2) Clinical epigenetic diagnoses require routine specificity and sensitivity test
As we performed specificity and sensitivity from the genomic profile[57], we also need set up specificity and sensitivity test from epigenome profile. If we add both clinical tests, clinical epigenetic therapy should be greatly improved.
3) Clinical epigenetic diagnoses require confirmation test
Recent development of cancer research has enabled scientists to use different epigenetics profiles for patient application.
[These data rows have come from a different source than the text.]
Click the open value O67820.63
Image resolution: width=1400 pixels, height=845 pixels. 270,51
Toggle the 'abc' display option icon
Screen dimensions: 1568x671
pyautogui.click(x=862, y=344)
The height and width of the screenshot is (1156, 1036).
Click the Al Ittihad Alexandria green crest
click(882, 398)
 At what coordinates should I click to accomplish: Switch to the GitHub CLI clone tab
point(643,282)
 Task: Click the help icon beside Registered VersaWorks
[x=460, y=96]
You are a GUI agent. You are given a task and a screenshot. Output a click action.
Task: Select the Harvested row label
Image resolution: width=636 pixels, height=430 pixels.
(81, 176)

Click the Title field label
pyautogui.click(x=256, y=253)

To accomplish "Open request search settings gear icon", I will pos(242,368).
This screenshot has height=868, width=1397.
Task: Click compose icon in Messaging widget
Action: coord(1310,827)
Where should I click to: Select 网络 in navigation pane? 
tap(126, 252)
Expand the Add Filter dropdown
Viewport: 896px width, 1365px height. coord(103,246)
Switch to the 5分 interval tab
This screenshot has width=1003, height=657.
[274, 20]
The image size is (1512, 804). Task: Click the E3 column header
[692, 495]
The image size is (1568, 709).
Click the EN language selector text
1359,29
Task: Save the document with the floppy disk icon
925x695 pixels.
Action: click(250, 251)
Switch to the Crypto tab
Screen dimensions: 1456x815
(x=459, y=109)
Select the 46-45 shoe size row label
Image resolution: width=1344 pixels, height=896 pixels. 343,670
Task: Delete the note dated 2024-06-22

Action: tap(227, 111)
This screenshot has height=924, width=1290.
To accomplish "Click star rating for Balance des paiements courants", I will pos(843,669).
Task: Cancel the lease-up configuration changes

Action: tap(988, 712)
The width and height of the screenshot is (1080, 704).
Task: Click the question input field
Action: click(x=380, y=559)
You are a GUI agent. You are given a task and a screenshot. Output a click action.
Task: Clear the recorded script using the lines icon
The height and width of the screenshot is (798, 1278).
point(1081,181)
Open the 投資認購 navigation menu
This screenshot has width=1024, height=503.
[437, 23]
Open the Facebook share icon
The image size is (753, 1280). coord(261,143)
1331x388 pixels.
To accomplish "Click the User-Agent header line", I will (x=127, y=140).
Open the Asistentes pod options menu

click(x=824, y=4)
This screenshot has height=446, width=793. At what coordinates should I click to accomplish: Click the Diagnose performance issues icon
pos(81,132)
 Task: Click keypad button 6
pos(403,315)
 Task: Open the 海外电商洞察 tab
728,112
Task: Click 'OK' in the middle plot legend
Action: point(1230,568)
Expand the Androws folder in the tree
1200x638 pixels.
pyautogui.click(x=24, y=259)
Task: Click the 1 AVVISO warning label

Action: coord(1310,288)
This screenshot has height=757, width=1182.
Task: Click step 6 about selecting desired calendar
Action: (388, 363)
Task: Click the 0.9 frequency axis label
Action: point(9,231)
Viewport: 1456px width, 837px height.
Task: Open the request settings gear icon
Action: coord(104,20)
If we add lab confirmation assay, clinical epigenetic diagnosis and therapy should be greatly improved[58].
4) Epigenetics demand to develop other options
After epigenetic aberrance discovered, currently FDA approved compounds were used for clinical development of targeted therapy at the bedside. If we combine GWAS, RNA genomics or microRNA profiles related with drugs, Ab and small molecules[59,60], clinical genomics should be greatly improved in epigenetic diagnosis and therapy.
Acknowledge:
Under the support of Dr. H. D. Preisler, we had set up the method to analyze clinical genomic analysis including single-cell genomic profiles of tumor cell from solid tumors and leukemia. Now we are going to use new genomic platform to continue working in epigenetic aberrance. Mention of trade names or commercial products in this article is solely for the purpose of providing specific information and does not imply recommendation.
Conflict of interest:
The authors declare non-competing financial interests.